The NLRP3 Inflammasome as a Driver of the MDS Phenotype

Abstract

Myelodysplastic syndromes (MDS) share features of cytological dysplasia and ineffective hematopoiesis while demonstrating profound molecular and genetic heterogeneity. Our investigations show that many of the hallmark features of MDS arise from activation of the NLRP3 inflammasome that directs clonal expansion and pyroptotic cell death, a caspase-1–dependent pro-inflammatory, lytic form of cell death. Independent of genotype, MDS hematopoietic stem and progenitor cells (HSPC) overexpress inflammasome proteins and manifest activated NLRP3 complexes that direct the activation of caspase-1, IL-1β and IL-18 generation, and pyroptosis. NLRP3 is a redox-sensitive, cytosolic sensors of danger signals, which upon stimulation, undergoes a conformational change fostering homotypic pyrin domain interaction with the adaptor protein ASC [apoptosis-associated speck-like protein containing a caspase activation and recruitment domain (CARD)] and ASC polymerization to create large, cytoplasmic filaments.
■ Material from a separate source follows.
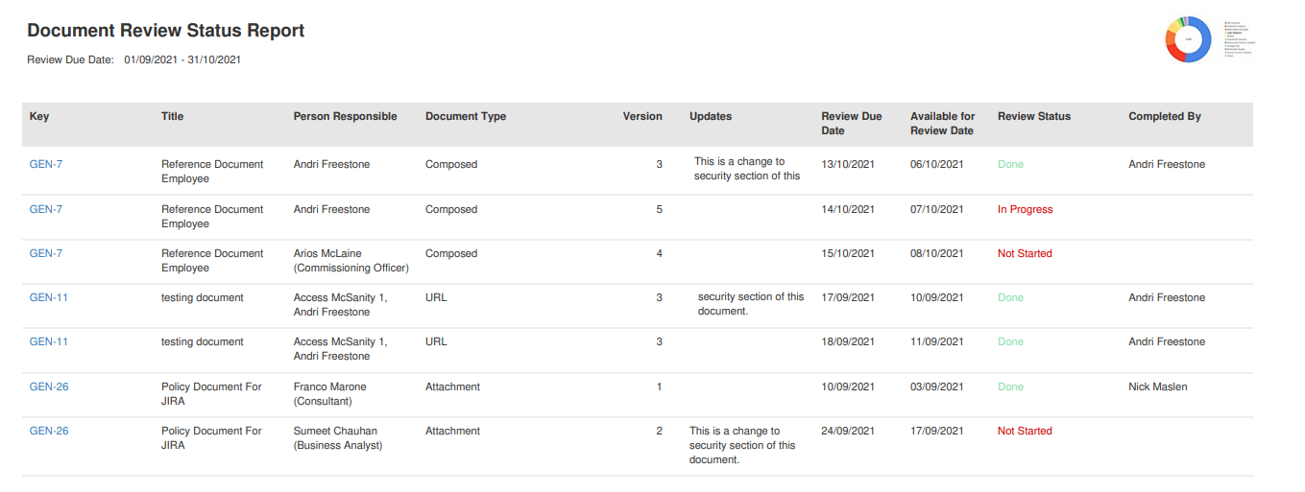Open the GEN-7 key link for version 3

coord(46,164)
The ASC speck formed by ASC filament clusters creates abundant caspase-1 activation sites, thereby acting as an inflammasome signal amplification complex. Mechanistically, pyroptosis is triggered by the alarmin S100A9 found in excess in MDS HSPC, myeloid-derived suppressor cells (MDSC) and bone marrow plasma, which like founder gene mutations, induces reactive oxygen species (ROS) to initiate cation influx, cell swelling and β-catenin activation. Accordingly, knockdown of caspase-1, neutralization of S100A9 in BM plasma, and pharmacologic inhibition of the NLRP3 inflammasome or NADPH oxidase suppresses pyroptosis, ROS generation and nuclear β-catenin in MDS HSPC and restores effective hematopoiesis. NLRP3 inflammasome activation appears specific to MDS compared to other bone marrow malignancies, with ASC specks detected and quantified in the peripheral blood providing an index of ineffective hematopoiesis and pyroptotic cell death in MDS patients These data indicate that DAMP signals and oncogenic mutations in MDS HSPC license a common redox-sensitive inflammasome platform, and that targeted disruption of the inflammasome signal can restore effective hematopoiesis.